Your task is to repeat the records exactly from the line containing "The image size is (1896, 1067)." onward, through the final line.

Source data
* * *
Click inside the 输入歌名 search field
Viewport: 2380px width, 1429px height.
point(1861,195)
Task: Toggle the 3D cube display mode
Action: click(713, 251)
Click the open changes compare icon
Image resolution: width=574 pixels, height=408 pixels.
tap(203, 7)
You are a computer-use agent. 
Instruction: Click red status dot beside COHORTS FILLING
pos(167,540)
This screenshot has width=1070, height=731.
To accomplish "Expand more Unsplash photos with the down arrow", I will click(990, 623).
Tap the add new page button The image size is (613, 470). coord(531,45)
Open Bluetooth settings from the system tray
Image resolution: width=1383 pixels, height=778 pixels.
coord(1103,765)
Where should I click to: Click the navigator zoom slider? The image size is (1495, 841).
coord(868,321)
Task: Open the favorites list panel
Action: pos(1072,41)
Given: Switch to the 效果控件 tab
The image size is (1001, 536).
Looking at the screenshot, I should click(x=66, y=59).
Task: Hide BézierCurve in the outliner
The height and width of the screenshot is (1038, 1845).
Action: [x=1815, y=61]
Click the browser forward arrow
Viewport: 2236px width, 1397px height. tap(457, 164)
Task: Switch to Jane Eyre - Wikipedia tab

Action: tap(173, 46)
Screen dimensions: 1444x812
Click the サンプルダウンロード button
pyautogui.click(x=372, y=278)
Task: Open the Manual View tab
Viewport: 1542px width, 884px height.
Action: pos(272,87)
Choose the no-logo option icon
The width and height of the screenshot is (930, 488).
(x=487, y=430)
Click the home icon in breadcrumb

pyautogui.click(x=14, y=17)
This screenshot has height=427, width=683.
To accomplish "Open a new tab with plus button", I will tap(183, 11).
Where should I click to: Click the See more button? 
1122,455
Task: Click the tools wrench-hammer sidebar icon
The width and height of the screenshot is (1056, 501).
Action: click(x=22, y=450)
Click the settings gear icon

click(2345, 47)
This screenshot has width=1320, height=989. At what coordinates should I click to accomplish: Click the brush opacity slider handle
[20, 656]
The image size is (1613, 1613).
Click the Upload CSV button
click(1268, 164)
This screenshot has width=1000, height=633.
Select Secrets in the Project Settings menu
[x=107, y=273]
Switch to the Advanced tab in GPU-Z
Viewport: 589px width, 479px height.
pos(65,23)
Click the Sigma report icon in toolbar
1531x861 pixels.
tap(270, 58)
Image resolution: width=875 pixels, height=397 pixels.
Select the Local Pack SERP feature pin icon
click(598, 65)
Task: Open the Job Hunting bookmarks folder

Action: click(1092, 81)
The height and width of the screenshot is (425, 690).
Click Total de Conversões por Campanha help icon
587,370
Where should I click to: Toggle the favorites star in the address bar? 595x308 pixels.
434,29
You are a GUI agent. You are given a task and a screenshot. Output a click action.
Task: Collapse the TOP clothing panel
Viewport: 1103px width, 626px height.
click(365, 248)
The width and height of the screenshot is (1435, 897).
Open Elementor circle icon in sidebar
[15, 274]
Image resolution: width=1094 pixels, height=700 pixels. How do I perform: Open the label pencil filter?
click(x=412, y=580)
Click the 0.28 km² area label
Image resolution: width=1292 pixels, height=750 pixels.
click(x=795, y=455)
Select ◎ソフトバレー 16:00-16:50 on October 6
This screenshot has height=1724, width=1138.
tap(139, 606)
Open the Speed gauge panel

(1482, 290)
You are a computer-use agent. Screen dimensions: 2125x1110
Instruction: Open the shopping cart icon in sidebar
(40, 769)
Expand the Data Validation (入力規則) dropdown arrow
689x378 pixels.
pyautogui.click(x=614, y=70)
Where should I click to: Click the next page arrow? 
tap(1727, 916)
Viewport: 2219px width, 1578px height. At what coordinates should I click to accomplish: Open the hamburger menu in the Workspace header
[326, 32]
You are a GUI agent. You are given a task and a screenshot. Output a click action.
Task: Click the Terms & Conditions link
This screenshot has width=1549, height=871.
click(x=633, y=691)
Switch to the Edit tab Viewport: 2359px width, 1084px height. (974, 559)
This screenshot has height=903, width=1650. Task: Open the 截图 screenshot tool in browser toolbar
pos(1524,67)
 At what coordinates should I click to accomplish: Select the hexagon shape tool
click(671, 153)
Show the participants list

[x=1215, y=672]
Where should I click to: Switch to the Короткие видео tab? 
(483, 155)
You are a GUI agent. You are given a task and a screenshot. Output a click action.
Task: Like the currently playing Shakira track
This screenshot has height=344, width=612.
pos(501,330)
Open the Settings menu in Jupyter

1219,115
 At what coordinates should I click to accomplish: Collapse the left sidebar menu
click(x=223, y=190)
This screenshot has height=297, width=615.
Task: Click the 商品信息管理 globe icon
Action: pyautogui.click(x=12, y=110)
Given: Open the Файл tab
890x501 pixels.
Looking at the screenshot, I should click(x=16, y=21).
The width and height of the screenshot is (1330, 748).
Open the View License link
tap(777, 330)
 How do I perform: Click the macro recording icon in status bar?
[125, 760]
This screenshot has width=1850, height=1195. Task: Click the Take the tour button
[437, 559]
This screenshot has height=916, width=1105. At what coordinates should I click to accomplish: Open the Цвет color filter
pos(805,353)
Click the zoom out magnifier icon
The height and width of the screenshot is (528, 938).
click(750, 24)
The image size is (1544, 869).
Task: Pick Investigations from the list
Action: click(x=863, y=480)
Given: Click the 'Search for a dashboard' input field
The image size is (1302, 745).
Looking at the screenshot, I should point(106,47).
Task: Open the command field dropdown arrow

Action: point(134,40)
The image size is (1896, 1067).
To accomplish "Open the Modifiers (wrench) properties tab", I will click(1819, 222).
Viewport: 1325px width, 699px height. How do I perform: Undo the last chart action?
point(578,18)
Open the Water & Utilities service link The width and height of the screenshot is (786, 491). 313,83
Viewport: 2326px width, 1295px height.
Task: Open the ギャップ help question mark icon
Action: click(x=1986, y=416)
* * *
TASK SOLUTION
The image size is (1896, 1067).
To accomplish "Open the Modifiers (wrench) properties tab", I will click(1819, 222).
Viewport: 1325px width, 699px height. How do I perform: Undo the last chart action?
point(578,18)
Open the Water & Utilities service link The width and height of the screenshot is (786, 491). 313,83
Viewport: 2326px width, 1295px height.
Task: Open the ギャップ help question mark icon
Action: click(x=1986, y=416)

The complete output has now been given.